Charles set several of the hats (some quite practical for the working men of New Mexico and some highly ridiculous for fashionable ladies) on wooden dummy heads in front of the store, while Margaret Winslow sat inside and hummed to herself while stitching decorative flowers from fabric scraps.

After an hour, Charles tucked his hands in pockets and whistled. After two hours, he smoked his pipe a bit. After three hours, he sat inside the shop and sulked. When the fourth hour rolled in and no customers had presented themselves, he grumbled that he was going for a walk.

Mrs. Winslow was content to be alone. She had hats to make, ribbon to embroider, and her Bible to read. She could manage the store perfectly well, thank you. She busied herself with the small tasks of decorating some of the many straw hats she’d crafted and dyed the prior week. A flower here, a bit of ribbon there, a pin or a feather to finish it off — she was not a woman with idle hands.

“Pardon me,” a wisp of a voice fell on her ears.

When she looked up, a tall woman stood before her, looking highly out of place in her small shop and, she realized, out of place in a dusty, dirty desert town like Hellsgate. The figure was dressed all in pristine white (not cotton or linen, Mrs. Winslow noted, perhaps a fine chiffon like she had seen on fashionable gowns back east), her flowing gown fluttering in a breeze that did not seem to exist.

The woman wore a fine white scarf to cover her hair and had a sort of veil that obscured her face from just below her eyes. The little skin that did show was almost as pale as the fabric of her dress. The eyes that could be seen were so dark brown that she could have sworn they were black.

“Good day!” she beamed at her first customer.
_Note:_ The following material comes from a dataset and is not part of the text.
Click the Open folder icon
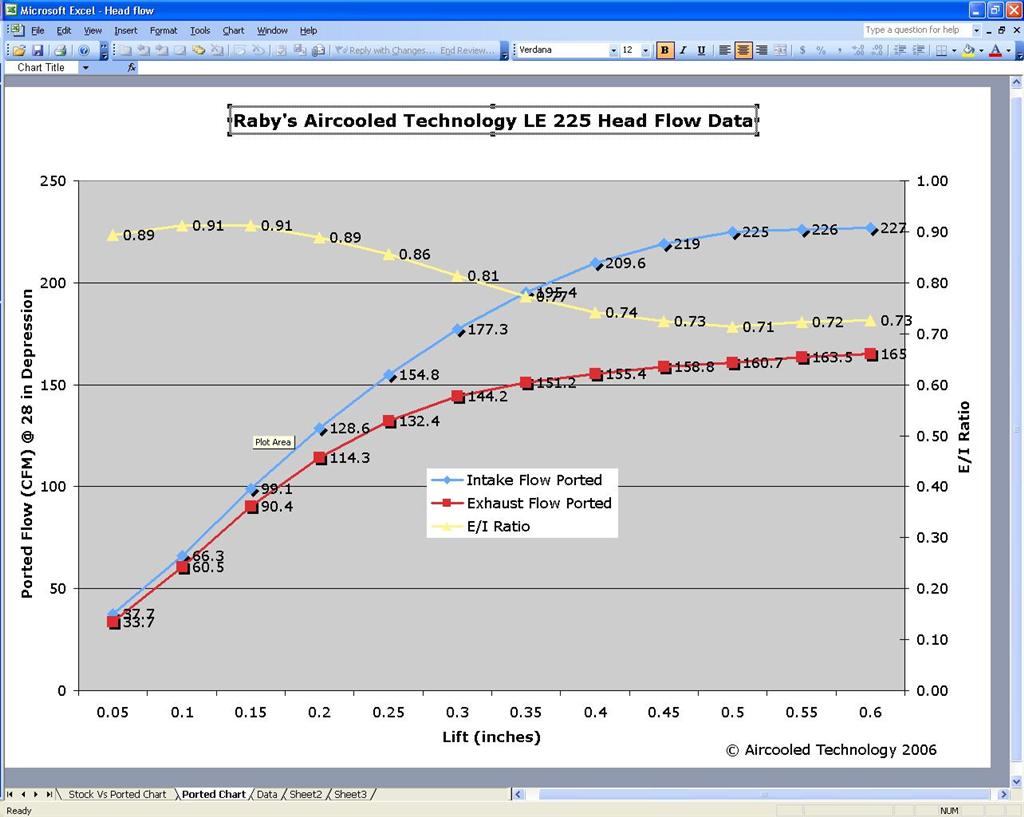1024x817 pixels. point(19,50)
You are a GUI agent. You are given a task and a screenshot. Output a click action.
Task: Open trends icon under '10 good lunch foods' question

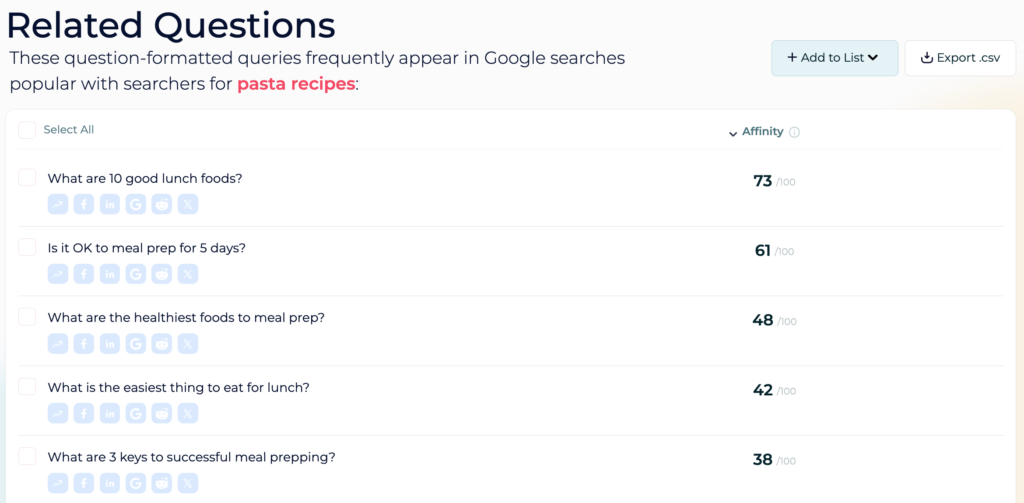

Strange or no, if this woman wanted to make a purchase, who was Mrs. Winslow to discriminate against the dead or unholy? In this town, that sort of biased attitude could cost you good coin.

“I feel so empty,” the stranger whispered, her veil unmoving.

“I’m afraid we don’t sell any food here, ma’am but I have some lovely hats you might be interested in!”

Mrs. Winslow hopped up to her feet and scurried to a small table where several flower-adorned hats dwelled. She picked out one in pale pink and white and offered it to the woman. With gloved, bird-like hands, the woman took the hat from Mrs. Winslow and simply stared at it.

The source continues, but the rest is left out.